[To do]
Starting with the line that contains "You are a computer-use agent. The height" and ending with the final line of the data below, print those lines exactly and nothing else.
*** Block opens ***
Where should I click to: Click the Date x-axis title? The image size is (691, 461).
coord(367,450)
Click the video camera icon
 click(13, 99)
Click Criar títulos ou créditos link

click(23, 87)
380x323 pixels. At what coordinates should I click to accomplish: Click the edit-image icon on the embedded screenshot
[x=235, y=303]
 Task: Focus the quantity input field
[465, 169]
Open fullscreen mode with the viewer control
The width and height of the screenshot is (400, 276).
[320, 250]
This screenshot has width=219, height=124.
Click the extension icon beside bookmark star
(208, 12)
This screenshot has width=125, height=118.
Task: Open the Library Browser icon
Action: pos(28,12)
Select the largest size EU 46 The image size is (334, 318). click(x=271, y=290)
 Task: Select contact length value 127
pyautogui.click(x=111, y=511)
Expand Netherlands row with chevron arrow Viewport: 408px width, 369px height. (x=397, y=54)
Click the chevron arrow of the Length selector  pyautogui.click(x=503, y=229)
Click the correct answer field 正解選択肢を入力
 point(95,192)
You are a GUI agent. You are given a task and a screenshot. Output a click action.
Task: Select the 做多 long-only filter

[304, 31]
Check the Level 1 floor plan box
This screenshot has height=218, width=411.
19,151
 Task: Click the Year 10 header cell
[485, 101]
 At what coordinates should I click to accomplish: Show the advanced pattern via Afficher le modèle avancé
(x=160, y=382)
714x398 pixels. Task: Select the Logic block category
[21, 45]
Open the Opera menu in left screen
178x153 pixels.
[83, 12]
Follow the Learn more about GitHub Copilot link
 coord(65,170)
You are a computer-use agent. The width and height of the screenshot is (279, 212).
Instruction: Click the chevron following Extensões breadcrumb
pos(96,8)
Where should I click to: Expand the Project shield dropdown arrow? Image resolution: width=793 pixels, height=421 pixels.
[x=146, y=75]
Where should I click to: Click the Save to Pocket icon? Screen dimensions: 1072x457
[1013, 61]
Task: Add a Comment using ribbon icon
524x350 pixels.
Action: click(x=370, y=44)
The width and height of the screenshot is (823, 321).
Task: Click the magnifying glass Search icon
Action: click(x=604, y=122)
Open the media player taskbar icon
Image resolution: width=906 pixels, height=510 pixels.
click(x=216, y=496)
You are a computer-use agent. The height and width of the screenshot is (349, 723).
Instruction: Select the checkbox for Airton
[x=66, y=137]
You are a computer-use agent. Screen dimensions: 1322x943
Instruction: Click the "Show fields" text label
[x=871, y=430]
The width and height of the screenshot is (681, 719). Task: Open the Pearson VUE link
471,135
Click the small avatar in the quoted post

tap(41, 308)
*** Block closes ***
[Answer space]
You are a computer-use agent. The height and width of the screenshot is (349, 723).
Instruction: Select the checkbox for Airton
[x=66, y=137]
You are a computer-use agent. Screen dimensions: 1322x943
Instruction: Click the "Show fields" text label
[x=871, y=430]
The width and height of the screenshot is (681, 719). Task: Open the Pearson VUE link
471,135
Click the small avatar in the quoted post

tap(41, 308)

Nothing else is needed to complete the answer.